Greenwich LifeSciences secures European approval for Phase 3 asset lot
- The European Medicines Agency authorized the use of Greenwich's commercially manufactured GP2 lot.
- The clinical validation enables unified product distribution across all European and United States sites.
- Global active trial sites have scaled to between 170 and 180 locations to accelerate patient treatment.
Greenwich LifeSciences (NASDAQ:GLSI) announced today that the European Medicines Agency (EMA) has completed its regulatory review and approved the use of its commercially manufactured GP2 immunotherapy lot for the ongoing Phase III FLAMINGO-01 clinical trial.
The decision standardizes the late-stage trial's global supply chain.
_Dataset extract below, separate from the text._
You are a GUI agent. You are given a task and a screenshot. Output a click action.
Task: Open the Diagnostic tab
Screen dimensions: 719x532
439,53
The United States Food and Drug Administration (FDA) previously approved this exact commercial lot, which is already being administered to patients across 40 to 50 active clinical sites in the U.S.
"The EMA’s alignment allows us to efficiently streamline global logistics, utilizing the exact same high-quality commercial batch across both continents," the company indicated in a strategic clinical briefing.
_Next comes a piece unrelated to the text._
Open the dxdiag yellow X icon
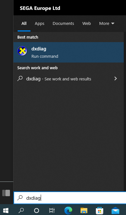click(22, 51)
Following the international regulatory milestone, Greenwich LifeSciences has initiated shipments of the GP2 vials directly to European hospital pharmacies.
The biopharmaceutical developer confirmed that its global trial footprint has expanded from a baseline of 160 locations to approximately 170 to 180 active or activating clinical sites.
All participating medical networks in the U.S. and Europe are expected to use this single, uniform manufacturing lot.
Building on this momentum, the Texas-based firm is aggressively seeking independent regulatory clearances to introduce the same commercial lot into upcoming trial sites across the United Kingdom and Canada.
The FLAMINGO-01 study evaluates GLSI-100 (GP2 combined with GM-CSF), a specialized peptide immunotherapy engineered to stimulate the immune system to prevent metastatic breast cancer recurrences in HER2/neu-positive patients following surgery.